───── THE INPUT ─────

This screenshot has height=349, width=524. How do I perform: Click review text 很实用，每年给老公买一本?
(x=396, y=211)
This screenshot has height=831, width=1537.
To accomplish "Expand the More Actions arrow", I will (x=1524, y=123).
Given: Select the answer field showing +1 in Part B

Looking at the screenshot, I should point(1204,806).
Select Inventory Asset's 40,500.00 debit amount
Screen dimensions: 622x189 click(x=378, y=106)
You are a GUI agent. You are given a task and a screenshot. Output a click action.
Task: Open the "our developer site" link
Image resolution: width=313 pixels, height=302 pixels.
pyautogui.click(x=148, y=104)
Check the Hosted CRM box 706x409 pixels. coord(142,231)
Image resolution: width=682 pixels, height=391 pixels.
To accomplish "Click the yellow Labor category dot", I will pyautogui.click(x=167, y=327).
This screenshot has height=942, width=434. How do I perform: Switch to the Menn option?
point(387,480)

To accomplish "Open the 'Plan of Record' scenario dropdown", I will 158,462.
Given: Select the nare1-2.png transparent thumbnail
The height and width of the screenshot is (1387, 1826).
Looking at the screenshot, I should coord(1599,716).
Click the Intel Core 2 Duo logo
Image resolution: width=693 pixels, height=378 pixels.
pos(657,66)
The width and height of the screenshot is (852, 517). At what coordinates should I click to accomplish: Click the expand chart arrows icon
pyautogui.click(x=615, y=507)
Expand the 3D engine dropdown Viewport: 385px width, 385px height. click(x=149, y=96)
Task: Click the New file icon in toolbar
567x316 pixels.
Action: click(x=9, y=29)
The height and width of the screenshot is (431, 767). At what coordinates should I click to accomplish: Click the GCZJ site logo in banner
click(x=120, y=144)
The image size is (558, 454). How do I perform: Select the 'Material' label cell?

─────

Output every entry exactly as it appears.

▸ TASK SOLUTION:
This screenshot has height=349, width=524. How do I perform: Click review text 很实用，每年给老公买一本?
(x=396, y=211)
This screenshot has height=831, width=1537.
To accomplish "Expand the More Actions arrow", I will (x=1524, y=123).
Given: Select the answer field showing +1 in Part B

Looking at the screenshot, I should point(1204,806).
Select Inventory Asset's 40,500.00 debit amount
Screen dimensions: 622x189 click(x=378, y=106)
You are a GUI agent. You are given a task and a screenshot. Output a click action.
Task: Open the "our developer site" link
Image resolution: width=313 pixels, height=302 pixels.
pyautogui.click(x=148, y=104)
Check the Hosted CRM box 706x409 pixels. coord(142,231)
Image resolution: width=682 pixels, height=391 pixels.
To accomplish "Click the yellow Labor category dot", I will pyautogui.click(x=167, y=327).
This screenshot has height=942, width=434. How do I perform: Switch to the Menn option?
point(387,480)

To accomplish "Open the 'Plan of Record' scenario dropdown", I will 158,462.
Given: Select the nare1-2.png transparent thumbnail
The height and width of the screenshot is (1387, 1826).
Looking at the screenshot, I should coord(1599,716).
Click the Intel Core 2 Duo logo
Image resolution: width=693 pixels, height=378 pixels.
pos(657,66)
The width and height of the screenshot is (852, 517). At what coordinates should I click to accomplish: Click the expand chart arrows icon
pyautogui.click(x=615, y=507)
Expand the 3D engine dropdown Viewport: 385px width, 385px height. click(x=149, y=96)
Task: Click the New file icon in toolbar
567x316 pixels.
Action: click(x=9, y=29)
The height and width of the screenshot is (431, 767). At what coordinates should I click to accomplish: Click the GCZJ site logo in banner
click(x=120, y=144)
The image size is (558, 454). How do I perform: Select the 'Material' label cell?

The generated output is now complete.